認知症の金融資産対策
少子高齢化は、今の日本が抱える大きな問題のひとつです。
しかし、少子高齢化と一口に言っても、その中には様々な問題が含まれています。
例えば、社会保障費の増加、年金資産の枯渇、経済の衰退、空き家問題など、挙げるとキリがありません。
その中のひとつの問題として、認知症の方の金融資産をどう管理しているか、ということがあります。
高齢者が増えると必ず増えるのが認知症。本日は認知症と金融資産というテーマを取り上げてみます。
今、身近にご高齢の方がいらっしゃる方はもちろん、今後自分達の親が高齢になったときに迎える問題として読んでいただけたら幸いです。
■高齢者に偏る金融資産
現在日本人の金融資産は1,800兆円にも及ぶと言われていますが、その金融資産のうち、65%は60歳以上の方が保有しています。
60歳と言うと、定年を迎えて大きな退職金をもらっている方もいらっしゃいますし、着実に預貯金や株式投資などで資産を築いてきた方も含まれます。
とにかく、日本の金融資産は上の世代の方に大きく偏って保有されているという特徴があります。
高齢者が資産を蓄えてちょっとずつ切り崩しながら生活をしていくのは当たり前の話ではありますが、国全体の経済という観点から考えるとこれはあまり良いことではありません。
基本的に、高齢な方はあまり大きな消費活動はしないため、世の中にお金が循環する量が減っていってしまうことになります。そしてお金の循環が滞るということは、経済が停滞してしまうということになります。
■認知症の方の金融資産
そして、この高齢化社会で今後大きな問題になってくると予想されているのが、認知症の方が持っている金融資産についてです。
2015年時点で65歳以上の認知症患者数は推計で約520万人とされていますが、高齢化が進む30年には最大で830万人に増え、総人口の7%を占めると予測されています。
この方々が持っている金融資産が、認知症により本人がお金の管理ができなくなるので完全に凍結されて動かせなくなる可能性があります。
金融機関では、本人の意思確認ができなければ預金の引き出しや株式の売買などに応じることはできません。

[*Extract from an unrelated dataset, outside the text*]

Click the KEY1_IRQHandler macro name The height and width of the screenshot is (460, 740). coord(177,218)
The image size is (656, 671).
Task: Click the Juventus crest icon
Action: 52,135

そのため、認知症の方の金融資産は相続が発生するまで凍結状態になり動かせなくなってしまいます。
先日の日系新聞でも公表されていましたが、第一生命経済研究所の試算によると、認知症の方の金融資産の保有額は2017年度時点で約143兆円。そして2030年度には215兆円まで膨らむとされています。
これは、日本のGDPの4割にも匹敵するお金を認知症の方が保有することになり、そのお金が凍結されて世の中に出回らなくなるので、日本経済が衰退するひとつの原因にもなりかねません。
さらには家族の方にとっても大きなお金が凍結されることは、いざというときでもお金が使えないので思わぬ負担になる可能性があります。
■認知症対策は健康なうちから早めに行う
これらの問題を解決するためには、認知症になる前、もしくはなったとしても軽い状態のうちに対策をとっておくことが重要です。
完全に認知症になってしまってからでは身動きが取れなくなってしまうので、とにかく健康なうちから早め早めに対策を考えるようにしましょう。
代表的な対策としては、以下のようなものがあります。
・事前に後見人を定め、本人の預貯金からお金を動かせるようにしておく
(成年後見)
・本人と家族で資産活用についてあらかじめ取り決めをしておく
(家族信託)
・生きているうちに下の世代に資産を移転しておく
(生前贈与)
家族が認知症になることを前提として対策をすることは、本人の気持ち的にも困難かもしれませんが、活用できる制度はだんだんと増えてきています。
このような問題が日本全体の課題になりつつあることを知り、いつかは自分の身にも振りかかる事として対策を考えてみると良いかもしれません。